Officer David C. Goitia: On Monday, Feb. 19, 2007, Officer David Goitia of the Glendale, Ariz., Police Department, and his partner Officer Anthony Holly, stopped a car, had fictitious license plates and was occupied by three subjects. A male passenger, who had falsely identified himself, was being extracted from the car for further investigation when the subject suddenly produced a gun and fired at Holly, fatally striking him in the head. A gun battle then raged along the street for more than 50 feet, during which time the assailant, a wanted felon, fired multiple shots at Goitia, who returned fire and struck the suspect in the leg. Still armed, the assailant crawled away while continuing to fire at Goitia. Goitia, with little regard for his own safety and at great risk, abandoned the cover of a nearby car to return to Officer Holly’s side to render aid. Knowing that Officer Holly was critically injured, Goitia dragged his wounded partner for more than 50 feet out of the line of fire and to a position of cover. He then directed emergency services to evacuate Holly to a nearby fire department unit. Efforts to save Holly were not successful as he had died instantly. The assailant was subsequently taken into custody.

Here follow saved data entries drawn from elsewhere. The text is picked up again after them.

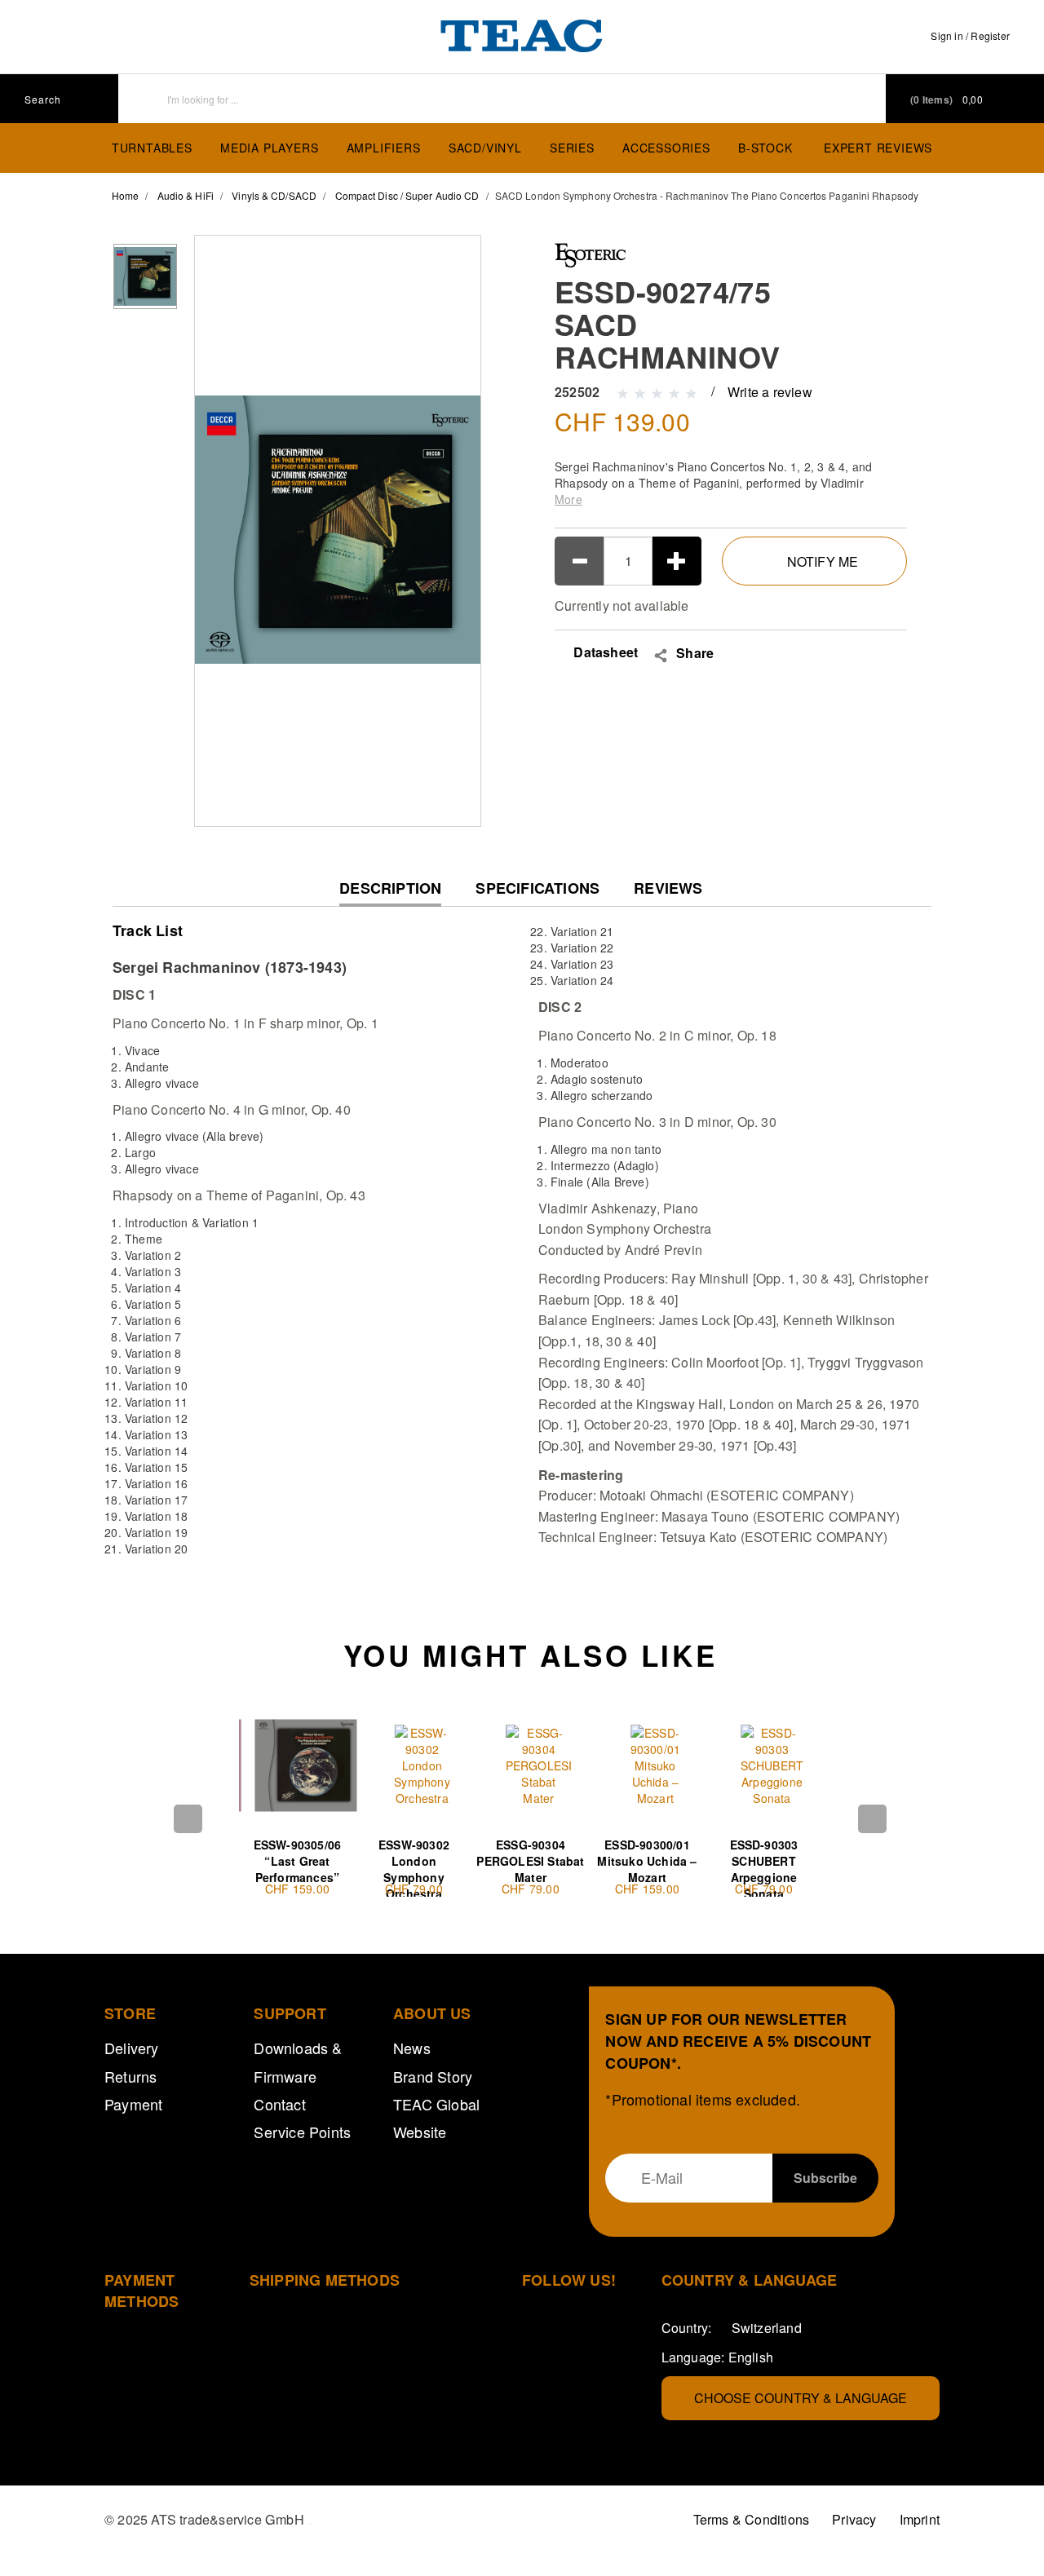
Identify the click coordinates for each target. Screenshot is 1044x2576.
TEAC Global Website (436, 2117)
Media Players (269, 147)
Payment (133, 2103)
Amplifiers (384, 147)
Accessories (666, 147)
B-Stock (765, 147)
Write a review (770, 391)
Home (125, 195)
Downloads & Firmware (298, 2061)
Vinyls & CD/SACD (274, 195)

Lieutenant Carlos J. Thompson: On Friday, Jan. 26, 2007, Lt. Carlos Thompson of the Mobile County, Ala. Sheriff’s Office attempted to perform a traffic stop on a vehicle matching the description of a suspect vehicle involved in an armed robbery. The driver subsequently fled the scene at a high rate of speed. At an intersection, the driver ran through the stop sign, made a 180-degree turn and stopped his vehicle, facing Thompson. The suspect began firing an assault rifle, striking Thompson and seriously wounding him in his lower leg and hip, rendering him unable to exit his patrol car. While returning fire, Thompson was struck in the right elbow by gunfire, which forced him to reload his weapon with his weak hand to continue to return fire. As the suspect approached on foot, Thompson, using his weak hand, was able to fatally wound the suspect. Though seriously injured, Thompson was able to direct his fellow deputies arriving on the scene, ensuring that the area was secure and any evidence was protected.

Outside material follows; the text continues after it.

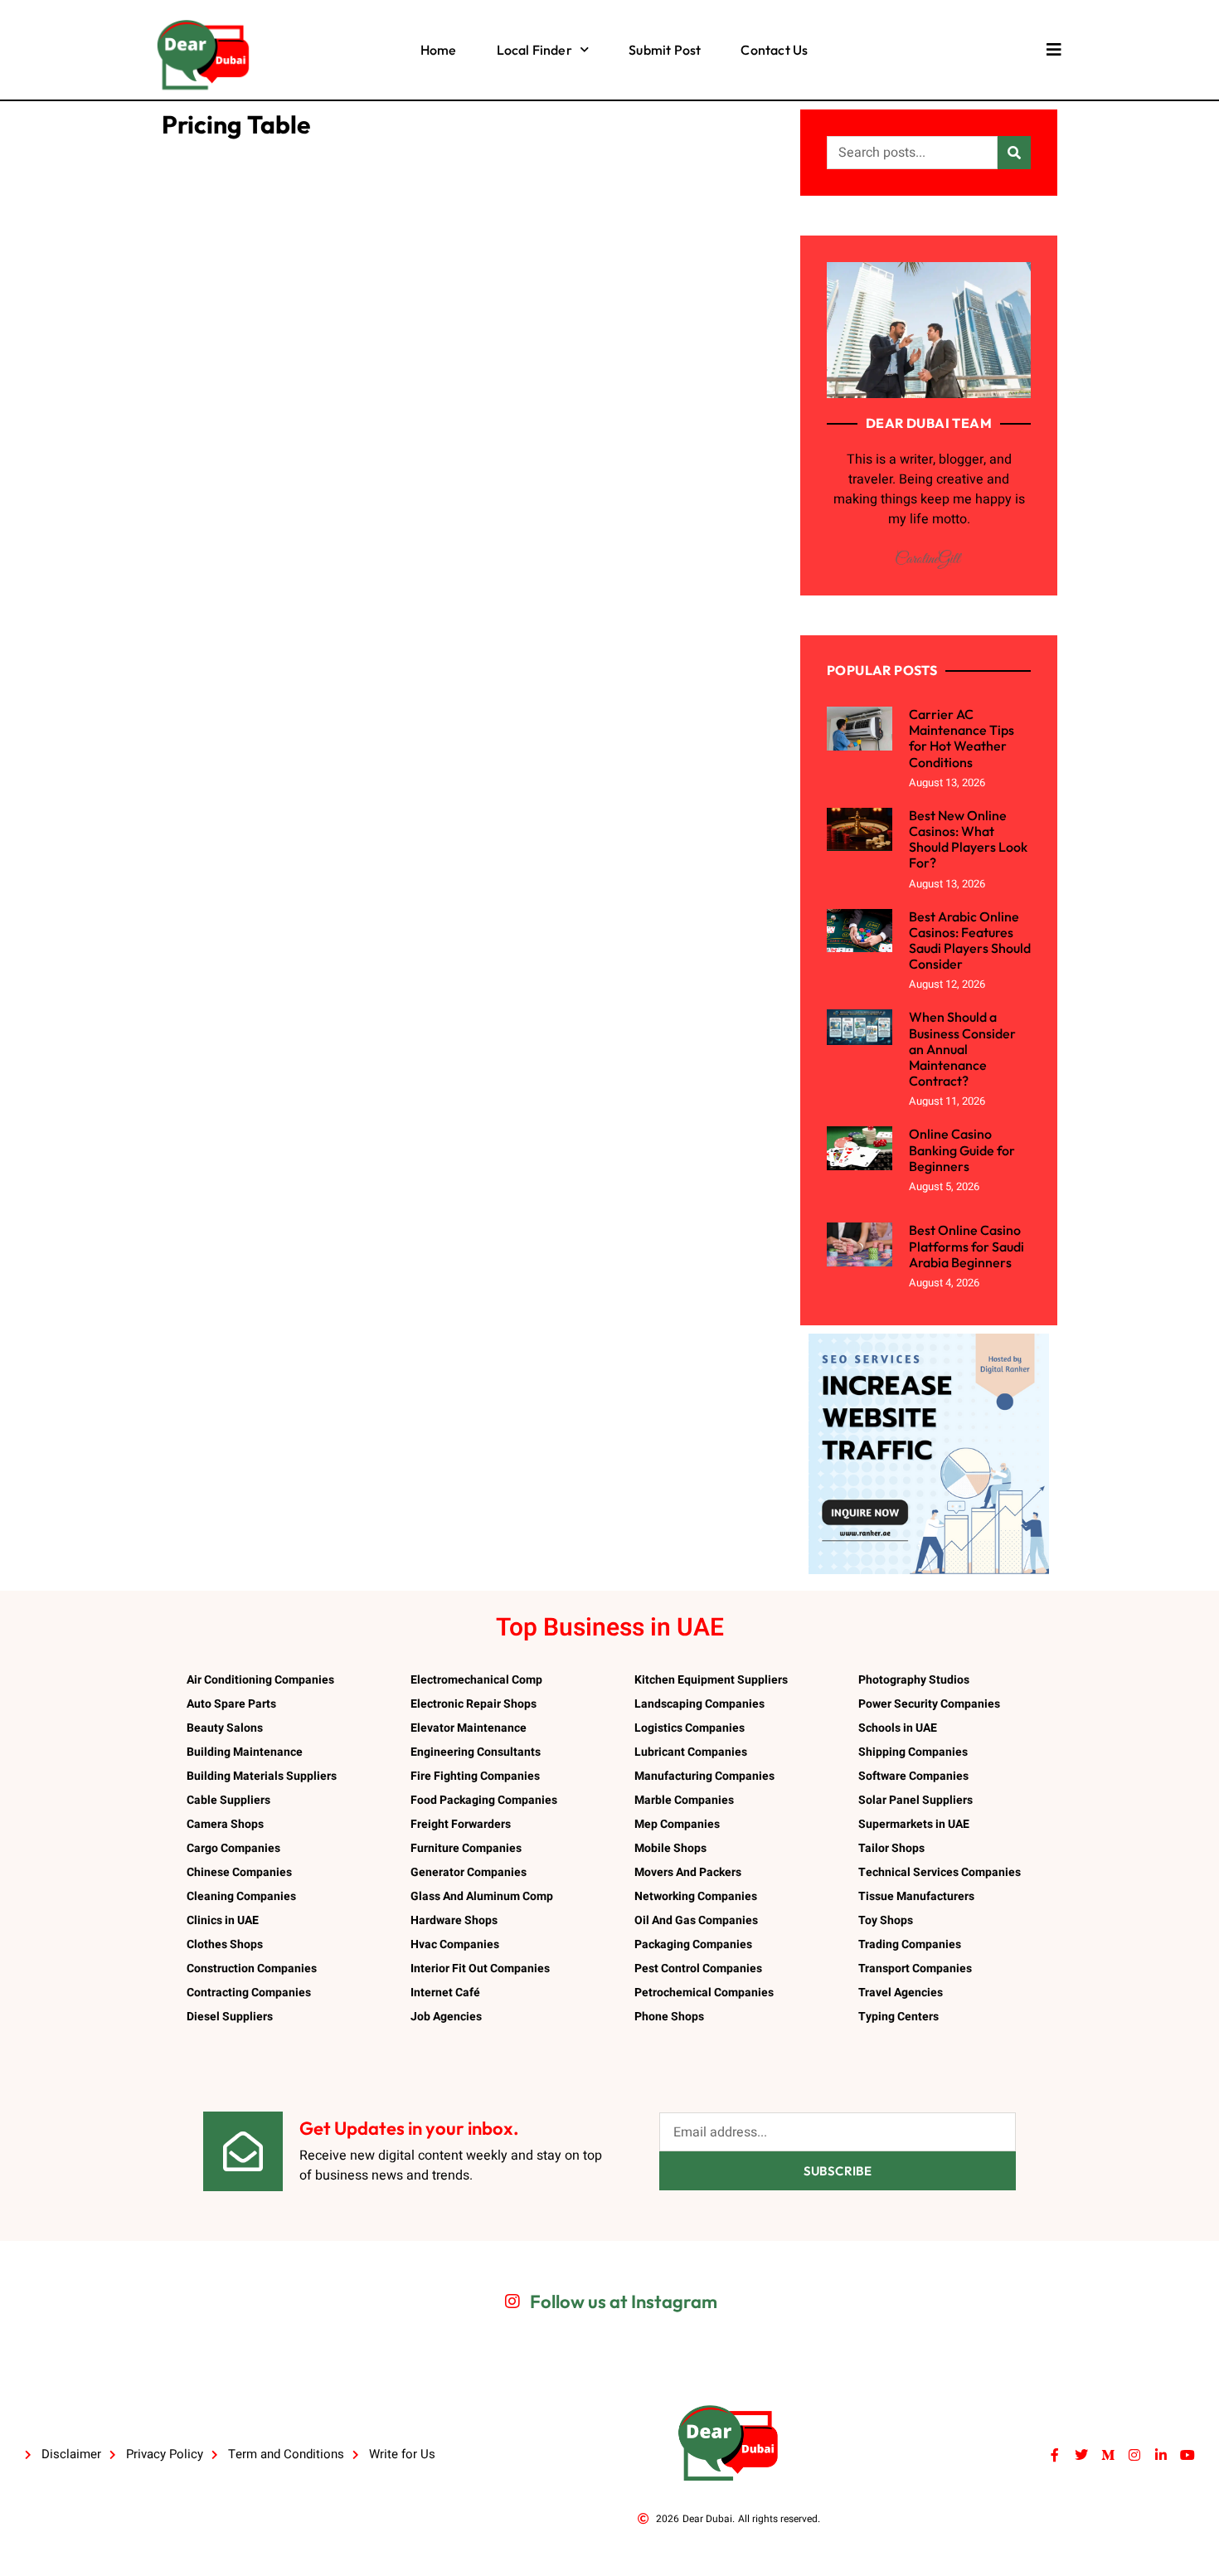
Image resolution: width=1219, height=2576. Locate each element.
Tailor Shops (891, 1848)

Special Agent William Sentner, III (deceased): On Wednesday, June 21, 2006, Special Agent William Sentner of the Miami Field Office, Investigations Division, Office of Inspector General (OIG) was working with the Federal Bureau of Investigation (FBI) in an investigation involving corrupt prison guards in a federal prison facility in Tallahassee, Fla. As a result of the investigation, six prison guards were indicted for sexually abusing female inmates, smuggling contraband into the institution and threatening the inmates with retaliation if they exposed the criminal acts. Sentner was part of the joint OIG/FBI team that went to the prison to arrest the six guards. At the prison, as one of the guards was being arrested, he produced a gun from his bag and began firing. The guard shot a prison lieutenant in the stomach and then shot Sentner. Before the guard was able to fire at other personnel, Sentner returned fire, fatally wounding him. Sentner subsequently succumbed to his gunshot wound. In his last act, Sentner saved the lives of several other law enforcement officers while sacrificing his own.